イベント内でも紹介されたその数々の取り組みは、「環境に対する責任」というアップルの公式WEBページにその詳細が紹介されているが、今回新たな取り組みとしてすでに製造された製品のリサイクルと再利用についても研究を続けていることが明らかにされた。
イベントの冒頭、アップルは今年10億台のデバイスを出荷したと発表したが、その資源の使用量は地球全体で見ても無視できないインパクトを持つ。そこで紹介されたのは「リアム(Liam)」というリサイクルロボットだ。
リアムはiPhoneを分解し、それぞれのパーツから再利用可能な金属たちを取り出す。バッテリからはリチウムやコバルト、カメラからはゴールドと銅、ロジックボードからは銀やプラチナなどの希少な素材が次々に採掘される。こういったパーツは溶かされて再びパーツになったり、または太陽光パネルなど別の用途に生まれ変わる。こうした「資源をこれ以上減らさない」という取り組みは高い品質を保つ素材を採用することと、リサイクル可能なデザインとエンジニアリングによって成り立っているという非常に興味深い内容となった。
個人の治療にフォーカス
そして2つ目が、健康に関するプロジェクトだ。アップルは昨年同時期のイベントにおいて医療機関がiOSデバイスを使ってより簡単に、広範囲のユーザから臨床データを取得できるオープンソース・フレームワーク「リサーチキット(ResearchKit)」を発表した。同時にローンチされたアプリ群は過去に例がないほどのデータ取得のきっかけとなり、てんかんや喘息の研究の発展につながるなど数多くの成功をもたらしている。

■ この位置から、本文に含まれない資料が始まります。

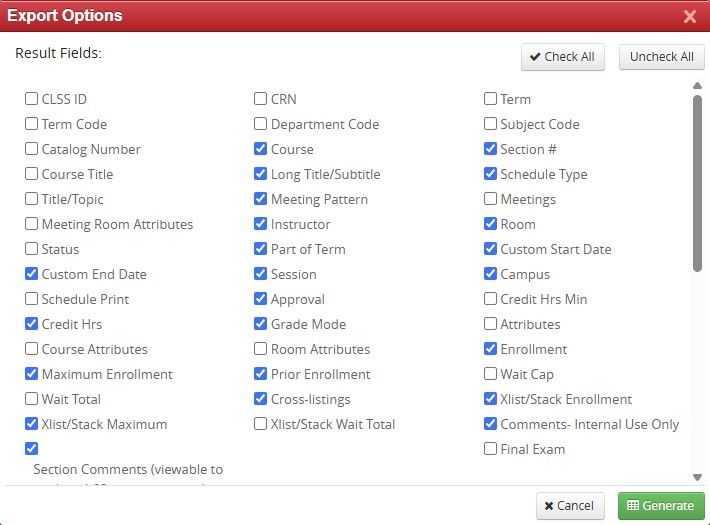The height and width of the screenshot is (525, 710).
Task: Deselect Custom End Date checkbox
Action: pyautogui.click(x=32, y=274)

多くの医療機関や大学の参加を受けて大きなムーブメントとなっているリサーチキットだが、「我々はリサーチの次はケア(看護)が必要なのではないかと考えている」とCOOのジェフ・ウィリアム氏は切り出し、次なる取り組みとして「ケアキット(CareKit)」を発表した。
これはリサーチキットと同じように医療用のアプリを簡単に作ることができる支援フレームワークだが、個人の治療の進捗具合をモニタリングしながら記録したり、ユーザが医師や家族とコミュニケーションをとりながら投薬のスケジュールを管理したり、患部の状態を写真で共有したりといった「治療」にフォーカスを当てたものになる。
ケアキットは4月からオープンソースとして公開されるが、おそらくリサーチキットと同様に多くの医療機関が採用し、さまざまな種類のアプリが登場することが期待できるだろう。
環境と健康│ 異なる2つの分野ながら、その投資は長期にわたって根気よく続けていく体力と意志がなければ成功は難しい分野の筆頭だ。それでもあえてそこへ挑戦するアップルの姿からは、利益の追求ではなく「社会と企業」という在り方そのものに革新を求める決意の表れのようなものを感じざるを得ない。